We are pleased to announce the successful completion of a Service Organization Control (SOC) 2 Type 1 audit. As the leader in providing SaaS Expanded Access software, this represents a significant milestone demonstrating our commitment to data security, patient privacy, and compliance.   

The SOC 2 Type 1 attestation is a standard of trustworthiness and security set by the American Institute of CertifiedPublic Accountants (AICPA). This report, by an accredited auditing firm, attests to MedaSystems' commitment to data processing integrity, confidentiality, and customer information privacy. To receive the attestation, auditors conducted an intensive review of the policies and procedures developed by the MedaSystems team to ensure they meet AICPA's criteria and best practices. 

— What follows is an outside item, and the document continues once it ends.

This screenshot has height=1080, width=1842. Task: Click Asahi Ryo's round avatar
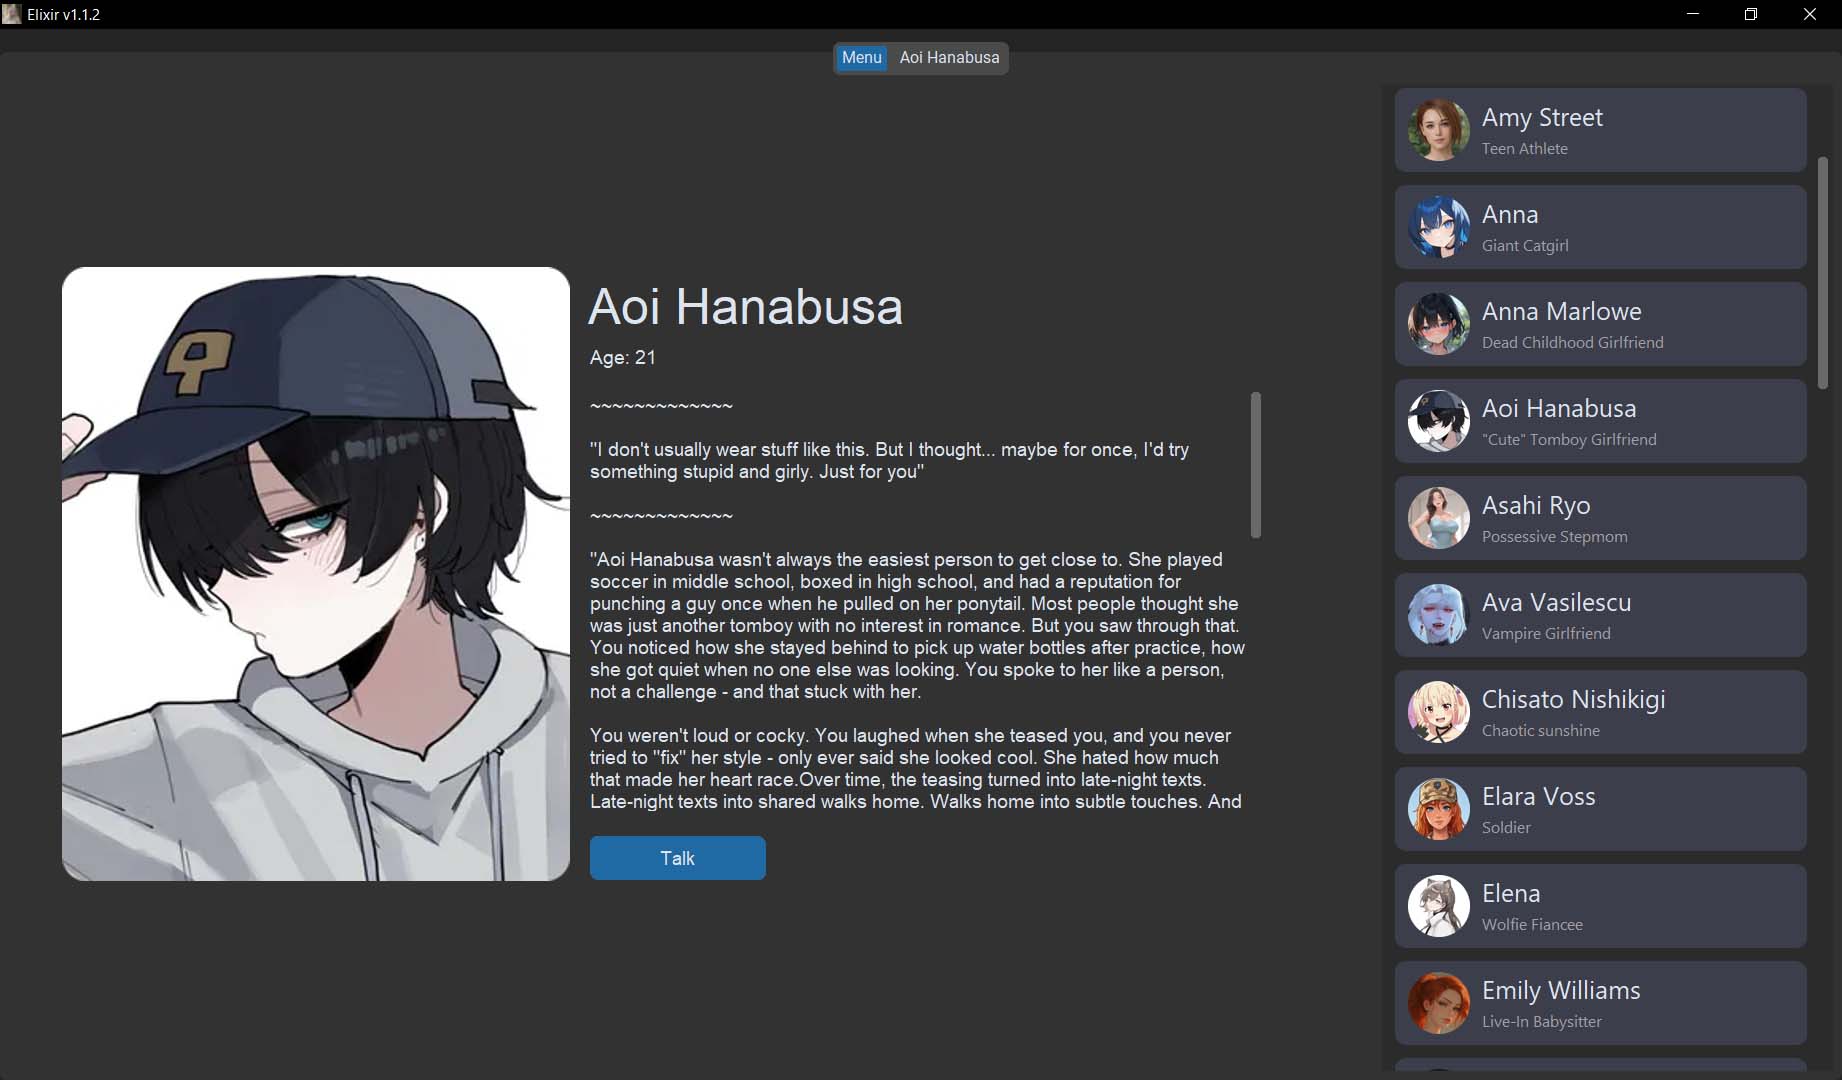tap(1438, 518)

As an enterprise SaaS startup operating in a highly regulated area, the SOC 2 Type 1 report demonstrates our robust security controls,necessary for technology offerings in the life sciences and healthcare industries.  

Security and compliance are foundational to MedaSystem’s software design and construction. MedaSystems’ platform is also designed to be compatible with other standards necessary to our customers, such as GDPR, HIPAA, and FDA 21 CFR Part 11.  We regularly conduct risk assessments of our practices and third-party vendors, conduct security penetration testing, hold disaster recovery drills, and schedule security awareness training for all employees. Of course, maintaining and continuously improving our security and compliance practices is an ongoing process. In the next few months, we will pursue the next SOC attestation, SOC 2 Type 2. 

Current and prospective customers can obtain a copy of our SOC 2 Type 1 report upon request.